16 hour day, and I still got mad energy. I’ll probably collapse in a quivering heap Friday… at least I’ll be at the pub then hopefully collecting on answering Flash questions bartered for beer. I’m a cheap date, so maybe I can teach the bartender how to go to the frame, or explain to the waitress the pros and cons of authortime placed components vs. dyanmically attached ones.
I’m messing with Central stuff, right, and I notice that testing stuff here at home just sux. It’s so dang slow here… but at work, she screams; both my Flash stuff I’m making for my Central stuff. It’s becoming eerily similiar to computer games (non-console). A lot of games come out for the 30% percentile of computer users; yes, that figggr includes geeks. Basically, if you are in the top people of high-end systems at the time the game is released and you can buy it, it’ll run very well; you may even be able to peek all of the game settings and still have it run very well.
For the rest of us who drive our comps into the ground, and then make fish tanks or stop animations out of the remains when they finally do choke, our games have 2 lives; most are half way playable, and then later play so well, it’s a totally different game.
I feel Central’s doing the same thing.
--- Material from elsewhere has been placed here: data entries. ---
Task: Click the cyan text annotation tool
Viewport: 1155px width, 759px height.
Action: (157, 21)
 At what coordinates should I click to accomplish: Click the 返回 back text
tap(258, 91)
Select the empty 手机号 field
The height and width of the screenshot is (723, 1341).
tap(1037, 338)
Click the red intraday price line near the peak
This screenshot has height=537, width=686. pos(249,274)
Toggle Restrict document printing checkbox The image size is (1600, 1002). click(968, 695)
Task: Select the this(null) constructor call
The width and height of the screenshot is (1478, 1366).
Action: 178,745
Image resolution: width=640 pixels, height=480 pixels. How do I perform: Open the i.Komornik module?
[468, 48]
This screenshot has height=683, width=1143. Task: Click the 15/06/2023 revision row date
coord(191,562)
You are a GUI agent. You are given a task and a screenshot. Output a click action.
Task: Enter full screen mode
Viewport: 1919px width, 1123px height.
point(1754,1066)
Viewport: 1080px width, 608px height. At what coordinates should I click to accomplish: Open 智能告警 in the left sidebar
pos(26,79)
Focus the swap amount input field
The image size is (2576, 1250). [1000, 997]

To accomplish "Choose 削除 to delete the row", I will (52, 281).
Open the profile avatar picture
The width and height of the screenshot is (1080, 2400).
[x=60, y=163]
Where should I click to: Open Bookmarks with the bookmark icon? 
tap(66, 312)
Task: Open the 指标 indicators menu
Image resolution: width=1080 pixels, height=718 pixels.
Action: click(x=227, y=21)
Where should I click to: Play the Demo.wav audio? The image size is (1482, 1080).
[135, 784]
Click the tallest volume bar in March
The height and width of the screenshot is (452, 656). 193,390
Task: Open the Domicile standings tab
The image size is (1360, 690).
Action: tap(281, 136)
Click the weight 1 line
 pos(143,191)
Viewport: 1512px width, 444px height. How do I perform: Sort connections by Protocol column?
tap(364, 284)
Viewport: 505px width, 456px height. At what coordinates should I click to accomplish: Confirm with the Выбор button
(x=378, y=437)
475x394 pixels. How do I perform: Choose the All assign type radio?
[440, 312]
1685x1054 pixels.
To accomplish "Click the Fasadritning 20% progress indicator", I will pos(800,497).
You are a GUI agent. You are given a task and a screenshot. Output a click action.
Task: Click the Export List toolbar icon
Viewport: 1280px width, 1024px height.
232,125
I figure by the time 3.0 is out, comps will be fast enough that you’ll probably never hear someone bitch about Central runs slow or is a resource hog on their PC… only their cell phone or something like that.
The concept works great for game makers because it allows them to up the realism and depth (in my opinion) of the game. Yeah, a game isn’t anything without a good story, hence Final Fantasy 3 (America’s 3) being the best game every made (Super Nintendo), but you gotta admit Tron 2.0 blows away the original, both in graphics and in story depth. Interestingly, the original is still fun, but I have no qualms dishing out the dough for the new version because it is just that cool.
I think same goes for Central. Like, the only thing really holding me back from making 10 million Flash applications nowadays is time, not technology nor the IDE. I notice more and more that even the animations put out would NOT have run years ago; case in point, BillyBussey.com. Try running that processor-ravager on a 400 p2. Yeah, sure…
…and yet now you can; you instead focus on the site’s experience vs. the performance getting in the way.
I see Central going the same route; I ignore any performance shortcoming when I go to work and use it. It’s amazing how quick I forget too… cause everytime I come home and open the same project, I’m like “DAMMIT!”
It also lends credence to the whole Flash ecology thing, and basing a lot of business on it; it’s only getting faster and more widespread. Pretty neat longterm planning and execution.
Longhorn’s based on that very concept. Make the shiot need the uber hardware.